Выбрать главу

В Москве Охотница долго искала и еле нашла тот переулок и дом, откуда Кузьма адресовал свои письма. Это оказалось где-то за Курским вокзалом, надо было пройти туннель и кривую улочку с куском трамвайной линии, кончающейся в асфальтовом тупике. В столице раньше Охотница бывала, но со знакомыми людьми, а теперь, очутившись там без компании, совсем растерялась и битый час простояла с разинутым ртом, глядя на дверь и ничего не понимая. По адресу дом был тот самый, двухэтажный, старый, небольшой, но внизу располагалась почта. Охотница догадывалась, что Кузьма может жить только на втором этаже, однако, как попасть туда, не знала. Вход был один, а там почта, куда уж несколько раз она входила и выходила, цепляясь сумками за дверь, натянутую на пружину. Наконец почтовые девушки заметили ее, и одна из них выскочила на улицу.

— Тебе чего надо, гражданка? — спросила она, кутаясь в телогрейку, наброшенную на плечи. — Ищешь кого или ждешь?

— Ищу! — обрадованно отозвалась Охотница и назвала кого.

— Заходи скорее, — пригласила девушка, бледная и рябоватая, как-то очень внимательно посмотрев на нее, и, когда Охотница вслед за нею вошла в коридорчик, спросила с интересом: — А кто он тебе?

— Брат, — соврала Охотница.

— Иди сюда! — И ее провели за барьер, а потом в какую-то дверь, за которою оказались деревянные крашеные ступени, ведущие наверх.

В большой комнате, где она очутилась, стояли у стен и вдоль окон штук пять кроватей; крайняя, справа у двери, была выгорожена ситцевыми занавесками. Здесь и жил, оказывается, Кузьма, женившись на одной из работниц почты, — занавески отделяли их семейный угол от остального помещения женского общежития. В комнате было чисто, очень тепло, и Охотница сняла свою косматую шапку, стоя у входа возле сумок, брошенных на пол.

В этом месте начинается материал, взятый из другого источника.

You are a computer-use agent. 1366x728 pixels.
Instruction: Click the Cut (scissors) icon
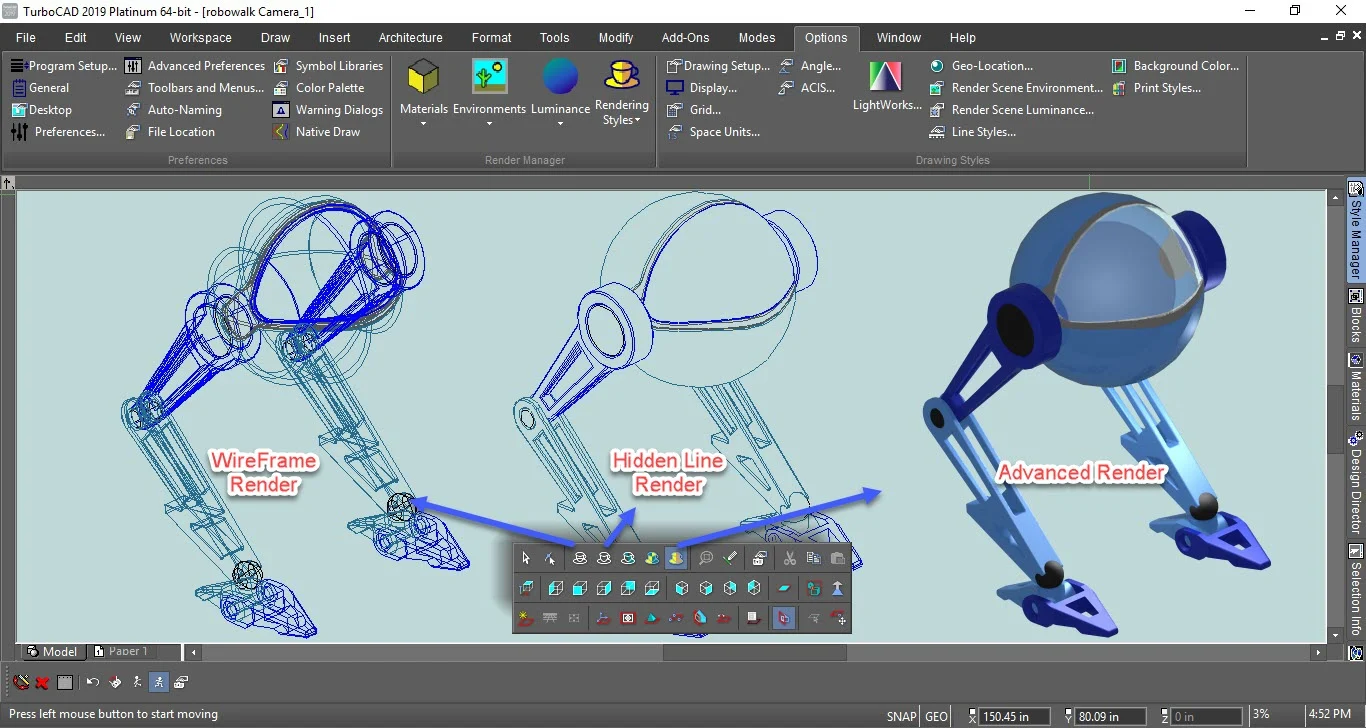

Перед нею сидела на стуле Нина, жена Кузьмы, и надевала на маленького мальчика цигейковую шубу. Голова мальчика была повязана белым платком, сверху мать натянула шапку с помпоном, под которой скрылся выпуклый лобик и остались на виду лишь глаза да круглый бледный нос. Завязывая шарф, Нина повернула ребенка спиною к себе и поверх него враждебно посмотрела на гостью.

— Какая еще сестра? — сказала она, усмехнувшись. — Никакой сестры у него не было.

— Ну тогда, может, знаешь… — неуверенно произнесла Охотница.

— Конечно, знаю, — тотчас отозвалась Нина. — Я все знаю. А от меня вам чего надо?

— Да ничего, миленькая. Вот до Кузьмы в больницу сходить. Давай вместе и сходим, — попросила Охотница, униженно глядя на Нину.

— Чего?! — спросила та, исказив лицо.

— Ну так скажи куда, сама схо́дю, — быстро поправилась Охотница.

— Он умер, вам понятно? — сказала, непримиримо глядя на нее, Нина. — Умер, поздно спохватились. И до свидания теперь, нам с вами не о чем говорить.

— Господи, не успела, значит, — потупилась Охотница.

— Вот-вот… Не успела, — все так же враждебно отвечала Нина, нагибаясь к сыну и его шарфиком вытирая свои глаза.

Охотница шагнула вперед огромными валенками, от которых остались влажные следы на крашеном полу, и, нагнувшись к мальчику, неуклюже погладила помпон на его шапочке.

— Как зовут тебя, парень? — спросила она ласково.

— Саша, — готовно ответил мальчик, запрокинув голову и снизу внимательно глядя на нее.

— Сашкой… ишь ты, умненький… Не озорничай, Сашка, мамку слушайся.

Затем выпрямилась и, наложив свои красные руки на плечи Нины, сурово произнесла, глядя на ее простенькую завитую голову:

— Будет, не реви. Я тебе, девка, ничего худого не сделала… А Кузьмовых грехов тут тоже нету, а если и было что, то теперь не считается. На меня не обижайся, а дай-ко мне адресок до кладбища, где его могилка находится. Навестю Кузьму да поеду домой.